DESIGNING COMPELLING VISUAL AIDS
* Sparingly use relevant only props. Props should generally be avoided, because they draw attention away from the speaker and suspend the audience’s imagination. They should be used only to trigger emotions, or when showing something is more effective than describing it.
* Use only slides that enhance a presentation. Some argue that the effort spent on designing slides is better directed into enriching ideas. Others see slide development as a way to think through and enhance one’s content. Ultimately, the choice to include or eliminate slides depends on the audience, purpose, and speaker.

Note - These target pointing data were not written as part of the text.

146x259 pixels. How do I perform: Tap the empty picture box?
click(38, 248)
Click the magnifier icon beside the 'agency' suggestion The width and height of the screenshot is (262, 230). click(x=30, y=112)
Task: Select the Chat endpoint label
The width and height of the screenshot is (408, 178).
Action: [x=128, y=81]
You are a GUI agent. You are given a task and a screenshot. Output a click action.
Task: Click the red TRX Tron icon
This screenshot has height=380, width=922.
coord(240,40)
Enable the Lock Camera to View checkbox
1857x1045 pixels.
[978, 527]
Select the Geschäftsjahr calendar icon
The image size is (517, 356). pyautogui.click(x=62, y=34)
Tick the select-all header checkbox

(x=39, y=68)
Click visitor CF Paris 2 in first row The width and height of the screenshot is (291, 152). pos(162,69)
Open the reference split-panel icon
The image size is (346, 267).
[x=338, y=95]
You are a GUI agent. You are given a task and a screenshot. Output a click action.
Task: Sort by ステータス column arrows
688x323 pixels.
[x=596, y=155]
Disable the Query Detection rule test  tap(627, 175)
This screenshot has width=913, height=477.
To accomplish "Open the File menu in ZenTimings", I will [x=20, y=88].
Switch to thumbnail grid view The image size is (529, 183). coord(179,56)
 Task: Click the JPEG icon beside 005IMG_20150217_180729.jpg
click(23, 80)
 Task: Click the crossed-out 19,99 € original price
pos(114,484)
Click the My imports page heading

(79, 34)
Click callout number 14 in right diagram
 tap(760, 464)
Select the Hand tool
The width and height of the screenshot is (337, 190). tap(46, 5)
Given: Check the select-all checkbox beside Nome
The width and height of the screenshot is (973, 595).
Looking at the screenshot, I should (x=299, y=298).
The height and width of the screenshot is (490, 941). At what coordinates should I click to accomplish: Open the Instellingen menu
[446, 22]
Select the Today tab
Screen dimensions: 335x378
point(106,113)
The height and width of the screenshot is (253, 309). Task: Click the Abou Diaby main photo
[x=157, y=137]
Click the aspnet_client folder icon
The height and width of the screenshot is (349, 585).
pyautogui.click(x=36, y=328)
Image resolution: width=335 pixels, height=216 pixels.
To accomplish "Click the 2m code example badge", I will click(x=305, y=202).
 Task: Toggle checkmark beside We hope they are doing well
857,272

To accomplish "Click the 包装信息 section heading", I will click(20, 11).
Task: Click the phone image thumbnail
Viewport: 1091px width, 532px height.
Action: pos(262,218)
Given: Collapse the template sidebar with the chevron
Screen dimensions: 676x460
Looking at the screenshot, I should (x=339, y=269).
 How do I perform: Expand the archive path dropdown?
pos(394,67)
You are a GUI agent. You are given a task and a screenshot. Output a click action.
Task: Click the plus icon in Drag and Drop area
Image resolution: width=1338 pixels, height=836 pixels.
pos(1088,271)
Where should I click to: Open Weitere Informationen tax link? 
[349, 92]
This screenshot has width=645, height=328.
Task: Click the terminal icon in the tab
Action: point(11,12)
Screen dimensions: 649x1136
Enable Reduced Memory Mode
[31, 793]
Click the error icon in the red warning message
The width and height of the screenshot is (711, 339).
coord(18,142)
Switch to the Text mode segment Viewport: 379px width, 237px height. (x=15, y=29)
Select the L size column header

* Storyboard the first draft on paper. When using slides, it is helpful to draft them on sticky notes. The notes’ size limits content length, while the adhesive facilitates easy arrangement.
* Practice design simplicity. Every slide headline should be a “so what” instead of a “what.” These headlines should be able to tell the whole story.
* Use bulleted and numbered text sparingly. Three of the best practices to follow when using bulleted text include:
- Begin each bullet with an action verb
- Avoid sub-bullets.
- Use between 3-7 bullets.
* Use column charts for categorical information. The most common charts in business, these are used to display categorical data when each item can be labelled on an axis. Clustered columns are generally preferable to stacked columns.
* Pie charts highlight the importance of a single data point. Pie charts are best when it is important to show the relative importance of different items.
* Scatterplots visualize patterns or trends in large amounts of data. This approach is appropriate if there are too many data points to label individually. A common type is the time series, with time on one axis and a quantity on the other.
* Jazz up slides with images. Vibrant images can enliven a business presentation. Images should be chosen for their relevance to the content of the speech.